In the world? Probably Eton.

In the US? Probably a toss-up between Phillips Exeter Academy and Phillips Academy, Andover. I have a friend who prepped at Exeter.

gailcalled's avatar

My son went to 10th grade at Andover, hated it, and returned to our Independent Quaker School in Phila., where he aced everything, got the senior English award and went on to be an intellectual and scholar.

He then went to grad school, perfected his classical Greek, Latin and French and got a degree in comp. lit.

One of his suite mates at Andover was Teddy Kennedy’s son, I think.

wildpotato's avatar

St. George’s in Rhode Island

casheroo's avatar

@gailcalled That’s where we want to send our children! Such great schools, if you’re talking about Friends.

Zendo's avatar

Loyola High School…Jesuit run…

DominicX's avatar

What about the “Institut le Rosey” in Switzerland? It’s where royal children go. It’s annual fees are around $77,000 USD.

gailcalled's avatar

@wildpotato: Is St. George’s part of the St. Grottlesex crowd (MIddlesex, Groton, St. Paul and St. George?)

gailcalled's avatar

@casheroo: They are all wonderful; Germantown Friends, Wm Penn Charter, Friends Central and Friends Select.

peyton_farquhar's avatar

@gailcalled oh no you did not include your question mark within parentheses.

gailcalled's avatar

@peyton_farquhar : I love that you care enough to notice. (How did you know that that was not a test for the sharp-eyed?) It wasn’t. Oh, no. I didn’t.

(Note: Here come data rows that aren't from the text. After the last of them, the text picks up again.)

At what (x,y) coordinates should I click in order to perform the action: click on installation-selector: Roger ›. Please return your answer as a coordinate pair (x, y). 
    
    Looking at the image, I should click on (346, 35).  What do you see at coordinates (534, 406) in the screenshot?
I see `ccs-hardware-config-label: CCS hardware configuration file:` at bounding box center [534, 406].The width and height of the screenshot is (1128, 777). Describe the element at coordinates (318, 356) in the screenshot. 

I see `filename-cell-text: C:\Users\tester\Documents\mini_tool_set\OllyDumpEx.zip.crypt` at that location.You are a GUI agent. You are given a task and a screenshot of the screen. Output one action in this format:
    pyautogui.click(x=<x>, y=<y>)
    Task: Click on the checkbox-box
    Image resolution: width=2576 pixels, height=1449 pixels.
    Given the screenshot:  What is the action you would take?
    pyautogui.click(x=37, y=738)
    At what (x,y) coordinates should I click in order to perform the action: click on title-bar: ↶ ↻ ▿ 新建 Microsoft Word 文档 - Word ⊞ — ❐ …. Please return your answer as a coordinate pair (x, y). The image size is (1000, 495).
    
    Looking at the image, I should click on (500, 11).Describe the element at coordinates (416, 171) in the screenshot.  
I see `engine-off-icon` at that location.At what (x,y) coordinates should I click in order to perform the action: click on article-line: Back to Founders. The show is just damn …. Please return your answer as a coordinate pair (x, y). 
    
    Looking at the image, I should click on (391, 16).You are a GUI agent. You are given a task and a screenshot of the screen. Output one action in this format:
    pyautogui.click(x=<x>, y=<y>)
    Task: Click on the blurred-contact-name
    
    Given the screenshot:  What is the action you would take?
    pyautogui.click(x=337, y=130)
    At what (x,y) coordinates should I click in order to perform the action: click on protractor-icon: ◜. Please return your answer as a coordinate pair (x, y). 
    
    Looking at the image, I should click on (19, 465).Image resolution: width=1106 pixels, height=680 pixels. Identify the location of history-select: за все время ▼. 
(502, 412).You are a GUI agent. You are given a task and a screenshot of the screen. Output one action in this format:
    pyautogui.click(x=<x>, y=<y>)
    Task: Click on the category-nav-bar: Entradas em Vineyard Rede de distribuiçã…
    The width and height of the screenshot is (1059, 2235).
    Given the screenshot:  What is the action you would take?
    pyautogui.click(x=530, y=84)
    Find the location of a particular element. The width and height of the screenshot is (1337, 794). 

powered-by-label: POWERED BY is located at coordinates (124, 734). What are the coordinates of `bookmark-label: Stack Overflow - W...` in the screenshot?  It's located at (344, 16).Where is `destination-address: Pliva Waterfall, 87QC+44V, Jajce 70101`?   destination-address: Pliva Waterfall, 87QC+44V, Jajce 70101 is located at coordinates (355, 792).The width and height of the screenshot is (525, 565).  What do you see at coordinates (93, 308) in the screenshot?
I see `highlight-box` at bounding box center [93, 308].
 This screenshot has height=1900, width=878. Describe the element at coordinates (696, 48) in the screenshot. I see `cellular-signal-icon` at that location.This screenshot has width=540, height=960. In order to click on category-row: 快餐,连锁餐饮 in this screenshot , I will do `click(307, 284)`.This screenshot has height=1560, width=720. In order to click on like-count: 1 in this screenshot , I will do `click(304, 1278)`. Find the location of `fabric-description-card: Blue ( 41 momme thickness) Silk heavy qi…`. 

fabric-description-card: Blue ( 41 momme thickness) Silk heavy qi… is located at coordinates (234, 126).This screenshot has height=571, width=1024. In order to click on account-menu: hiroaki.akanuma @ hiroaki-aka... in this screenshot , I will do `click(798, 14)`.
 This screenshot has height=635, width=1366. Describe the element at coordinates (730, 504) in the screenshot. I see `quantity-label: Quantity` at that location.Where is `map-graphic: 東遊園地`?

@wildpotato: Here’s the official St. Grottlesex… all of the above plus St. Mark’s. And it’s St. George’s and St. Paul’s.

“The term is a portmanteau of the St. part of St. Paul’s, St. Mark’s, and St. George’s, then part of Groton, an extra t, and then ended with Middlesex…... founded in the mid- to late nineteenth century for well-to-do Episcopalian boys (excepting nondenominational Middlesex, founded in 1901), and were consciously styled as the American equivalent of famous English public schools (for example Eton, Harrow, Charterhouse, Shrewsbury, Winchester, and Rugby).

In contrast, the so-called academies, such as Andover, Exeter, Deerfield, and Milton, were generally founded in the late eighteenth century as places to “combine scholarship with more than a little Puritan hellfire” and, originally, were often the first educational step in preparing men for the Puritan ministry.”

wildpotato's avatar

@gailcalled Ah! I was waiting for a reply from my St. George’s friend before I got back to you. Interesting to learn of the historical ideological differences.